Until technological, legal, and security risks are addressed DAOs are unlikely to disrupt traditional corporations. But there are fundamentally interesting things they can do which is why DAOs deserve some attention.
The evolution of the DAO. As more individuals are provided greater access to digital assets, DAOs may prove to be a tool that might attract interest from a range of groups, from small investment clubs to large financial institutions. We’re already seeing glimpses of what these interactions might look like. In September of 2021, the French bank Société Générale submitted a proposal to MakerDAO, which manages the stablecoin DAI, asking the protocol’s token holders to accept crypto bonds issued by the bank as collateral for a DAI loan.8
FCAT is actively engaged in DAO experiments. Associates across several FCAT teams have created a DAO to understand their structure and process. While not everything is better run as a collective, there are places inside corporations where experimenting with DAOs and DAO tools could make sense. DAOs are good at bringing talented people together around a shared passion. The tools make it easy to vote on issues and reward people for their contributions. Incubators, affinity groups, and corporate clubs may benefit from adding elements of DAOs to their structure. For example, DAOs might be an effective organization tool for new business experiments that need to quickly identity employees with talent and passion in a specific area.

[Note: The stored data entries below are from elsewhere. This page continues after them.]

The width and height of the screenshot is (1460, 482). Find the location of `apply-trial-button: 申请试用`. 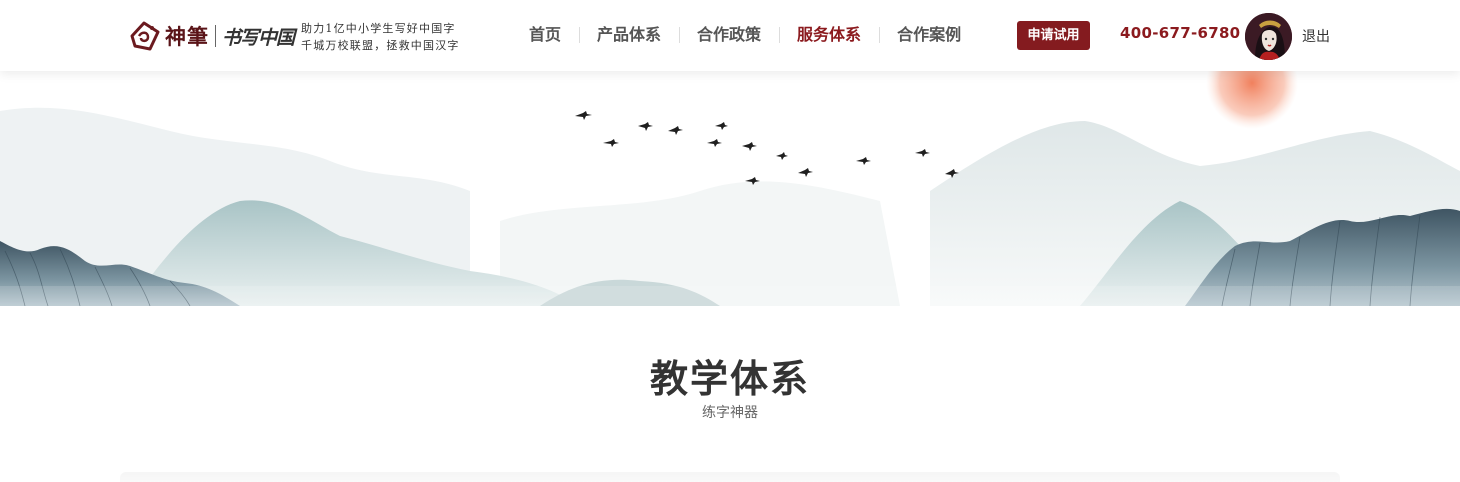

apply-trial-button: 申请试用 is located at coordinates (1054, 36).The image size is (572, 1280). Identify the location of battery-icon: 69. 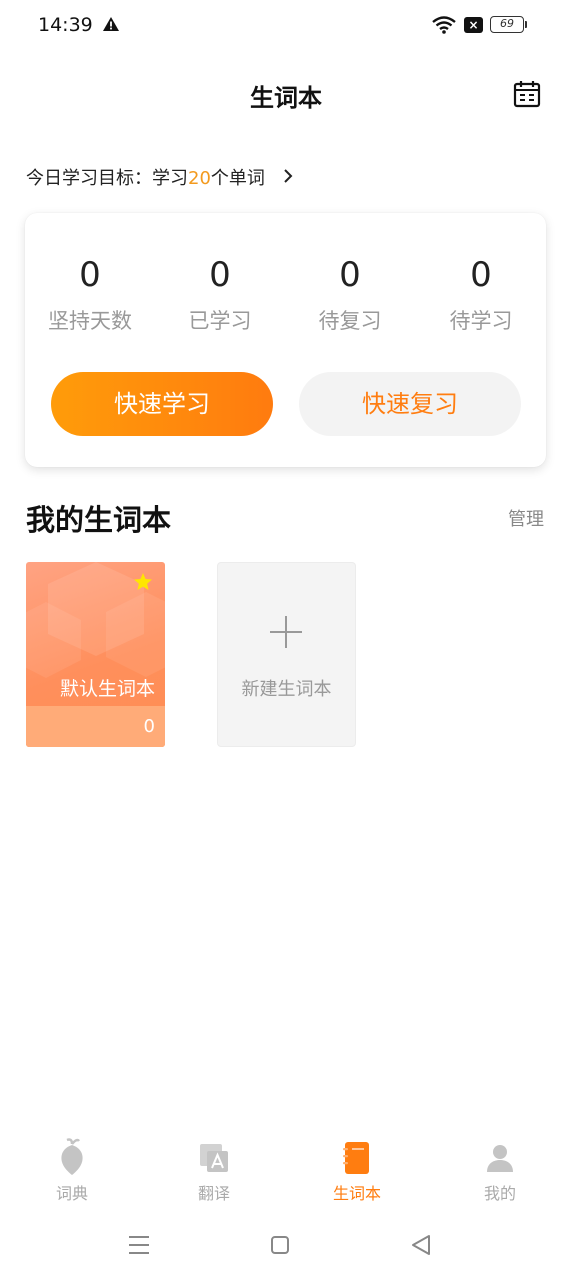
(508, 24).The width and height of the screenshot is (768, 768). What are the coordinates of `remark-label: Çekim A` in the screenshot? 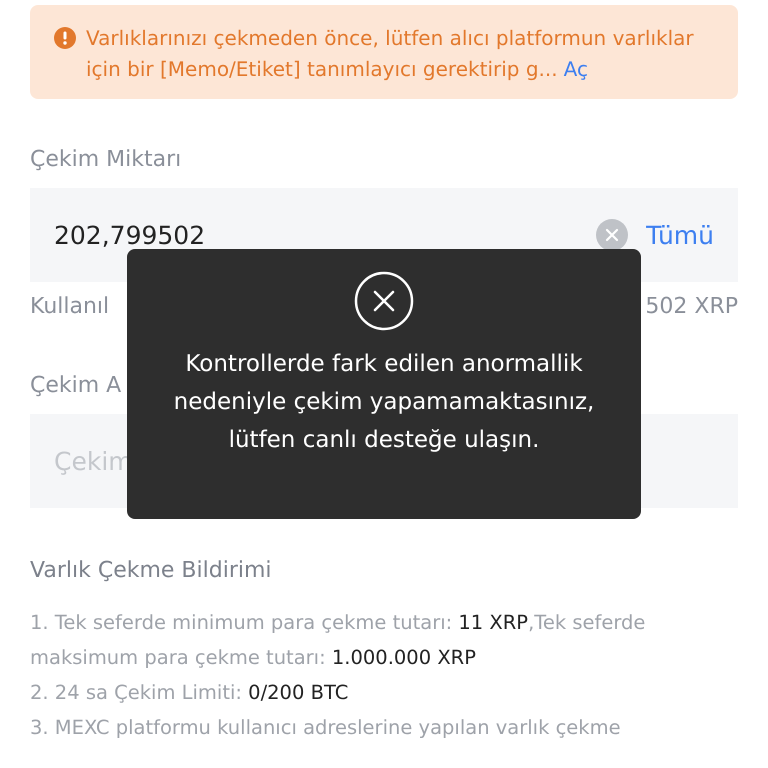 It's located at (76, 386).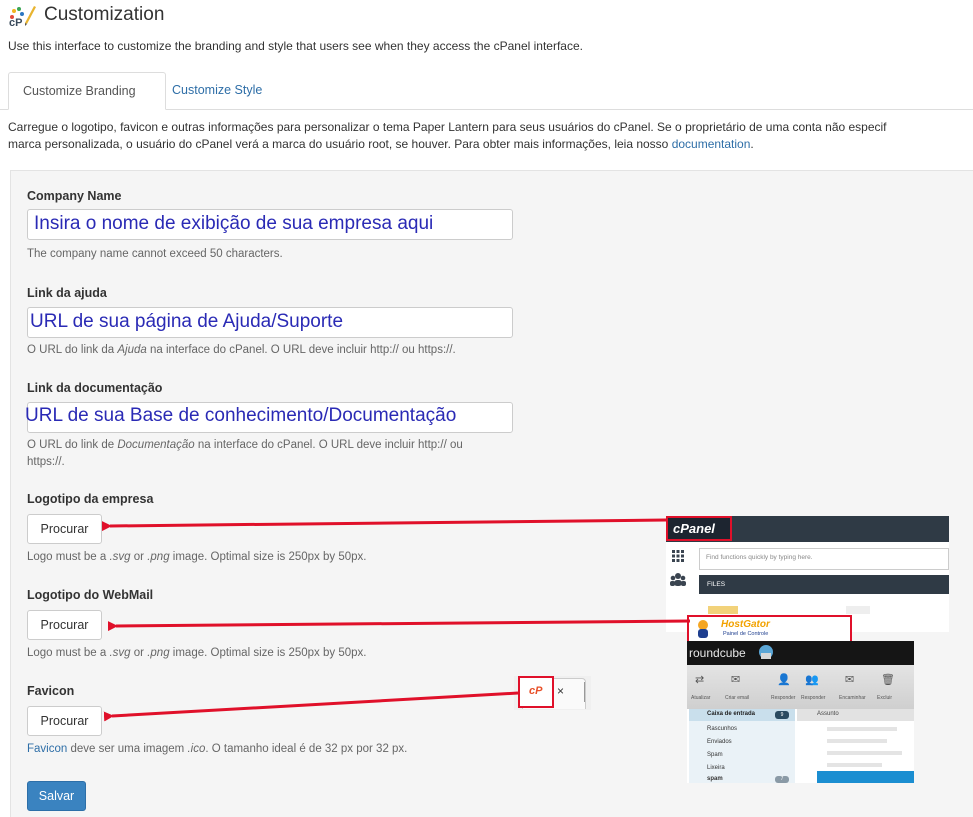 The image size is (973, 817). Describe the element at coordinates (311, 706) in the screenshot. I see `arrow-to-favicon` at that location.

A DAO makes a splashy real-world purchase. ConstitutionDAO received an enormous amount of media attention for its failed bid to buy a piece of U.S. history. Other DAOs have since formed with ambitious real-world ambitions, with the serious ones creating an LLC or C Corporation to make the actual purchase. If one of these is successful it will further increase interest and scrutiny of DAOs. It may also be a dog-who-caught-the-car moment as the winning DAO deals with all the unexpected governance issues that come with collectively owning something like a sports team or a golf course.
Corporate uses for DAOs emerge. Creating a DAO within a traditional corporation may be anathema to DAO purists, but if companies start experimenting with DAOs and DAO tools, it could signal that there’s real innovation and creativity being unlocked by these organizations. “There are so many features and processes in any given company that can be more efficient and productive using a decentralized, trustless approach,” investor Mark Cuban tweeted last year. “As companies are built on this approach, we will see some incredibly disruptive businesses built.”